For Non-White Boxers In California, The Biggest Enemies Are Not Always In The Ring
While boxing is known for its bravado and bloodshed, a research team from UCLA calls attention to protect boxers of color not from punches, but from exploitation.
Researchers Rudy Mondragón and Abel Valenzuela Jr. say their research shows Latino, Black and Filipino boxers are repeatedly exploited and preyed upon within the industry. Their research shows that there is no single governing power or unions that grant labor protections to the fighters. As a result, fighters lack access to health care, a minimum salary and pension or retirement plans.
According to a study on boxers in the Midwest, fighters risk being underpaid and are marketed by their promoters to sell out venues based on their ethnic and racial identity.
Mondragón, UC Chancellor’s Postdoctoral Fellow at the
UCLA Institute for Research on Labor and Employment, studies how boxers use their ring entrance as displays of resistance and activism, such as boxer and actressKali Reis did in 2017.

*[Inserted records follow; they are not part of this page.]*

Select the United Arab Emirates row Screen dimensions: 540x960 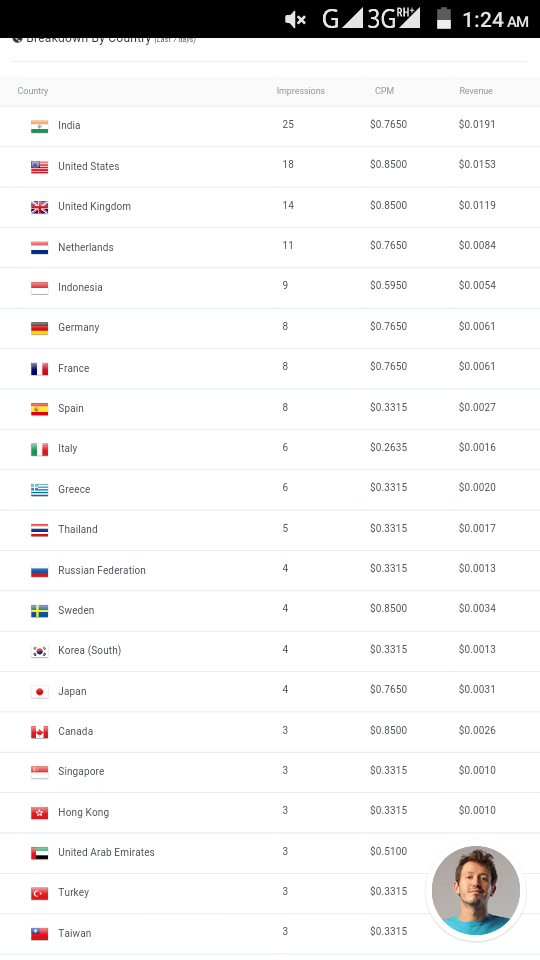tap(270, 853)
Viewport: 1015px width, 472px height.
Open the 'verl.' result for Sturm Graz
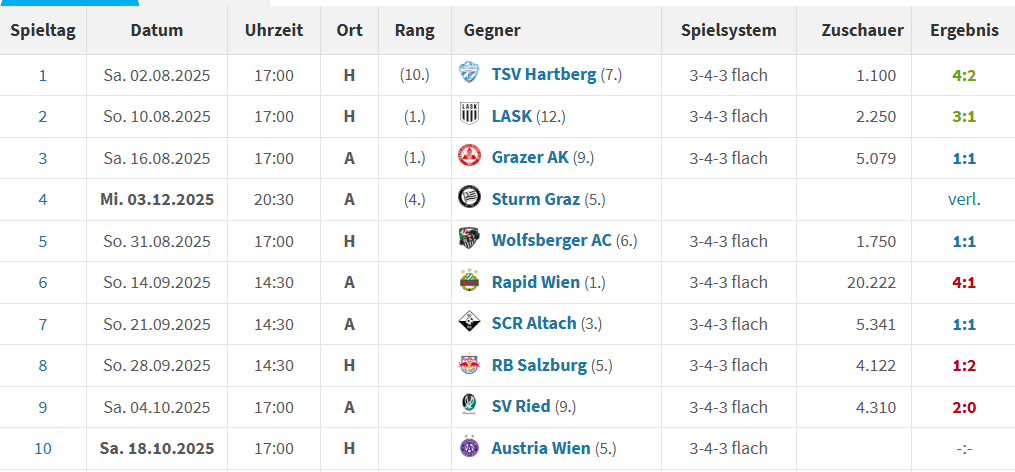click(964, 199)
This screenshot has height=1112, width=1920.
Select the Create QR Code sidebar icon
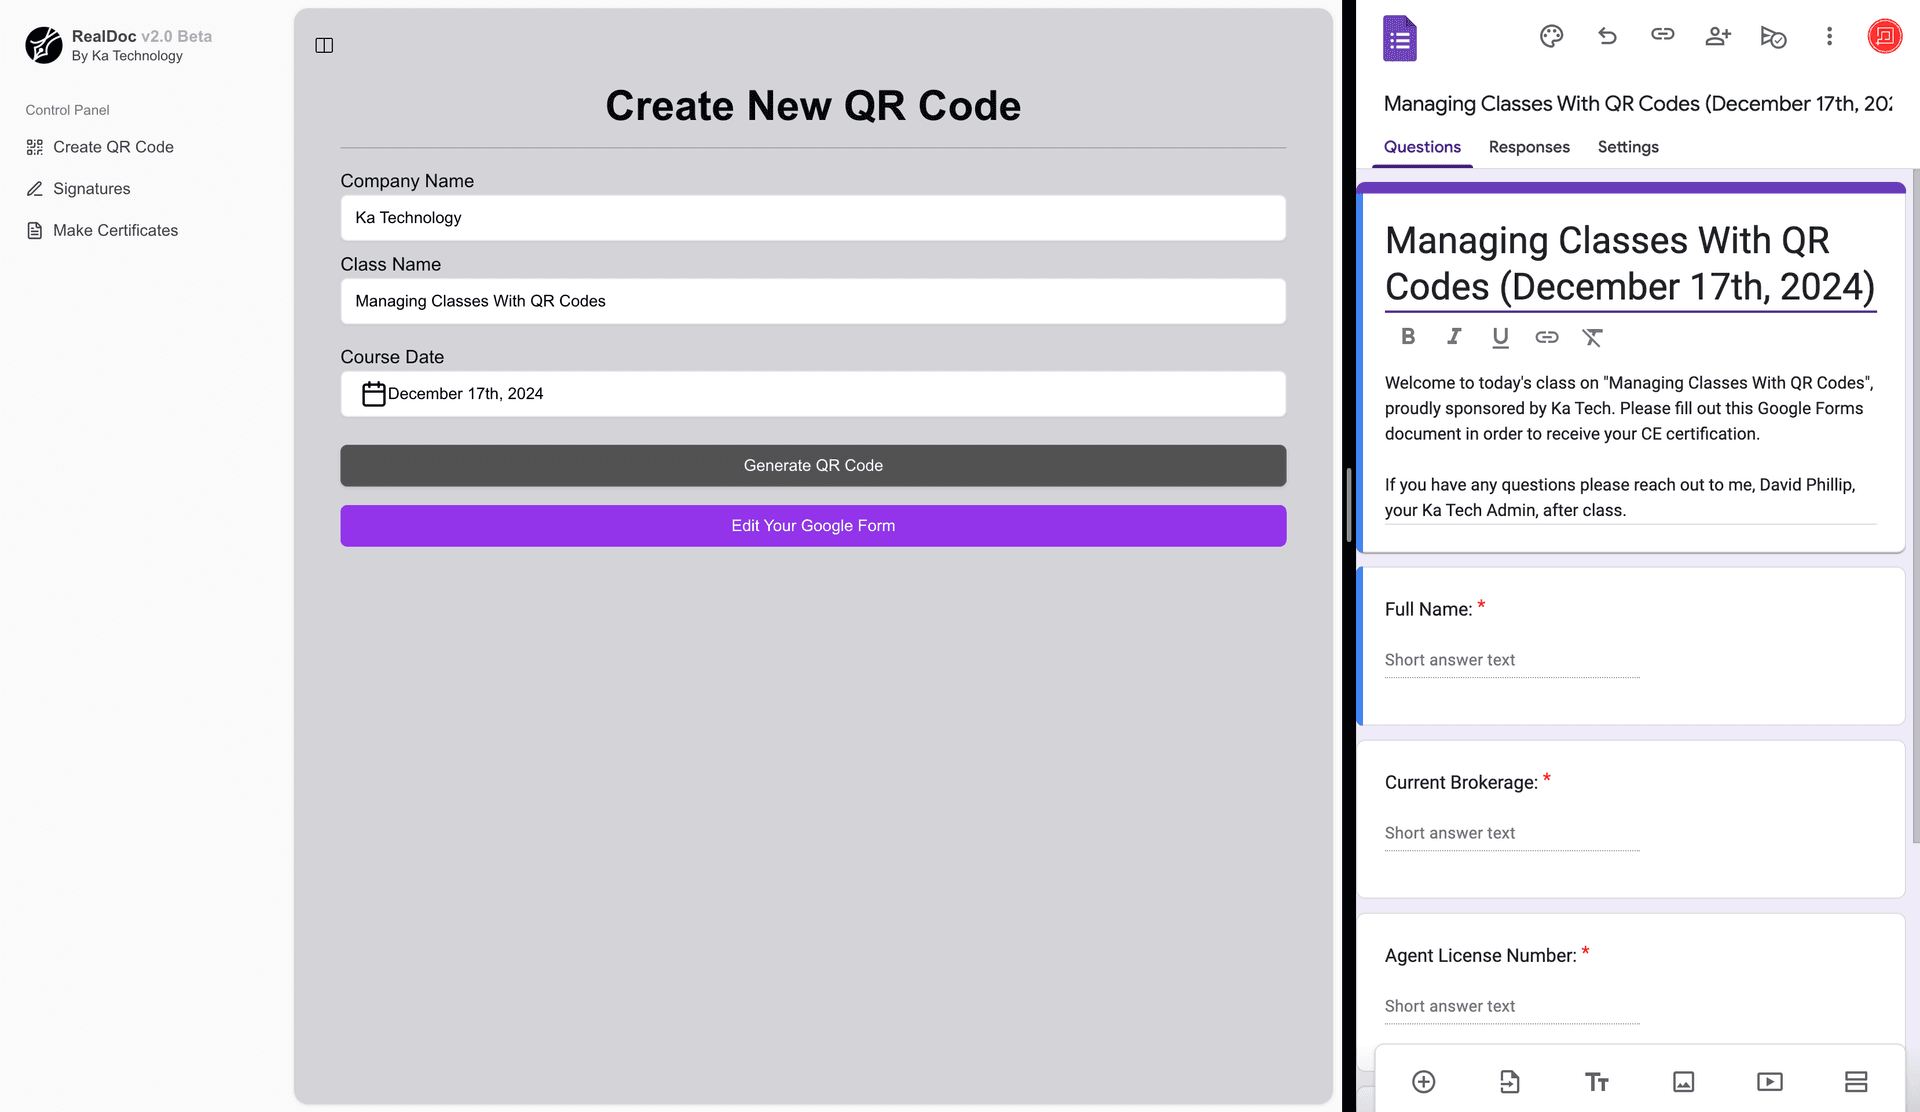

Valenzuela, who is director of UCLA’s Institute for Research on Labor and Employment, and Valenzuela plan to examine boxing regulations and financial limitations the California State Athletic Commission puts on the fighters.
Mondragón and Valenzuela were selected among five other Latino research teams to have their projects funded by the UCLA Latino Policy and Politics Institution. The research focuses on the shortcomings of the trade for boxers in California.
With the UCLA funding, the team expects to suggest policies to fortify labor protections in California and other states.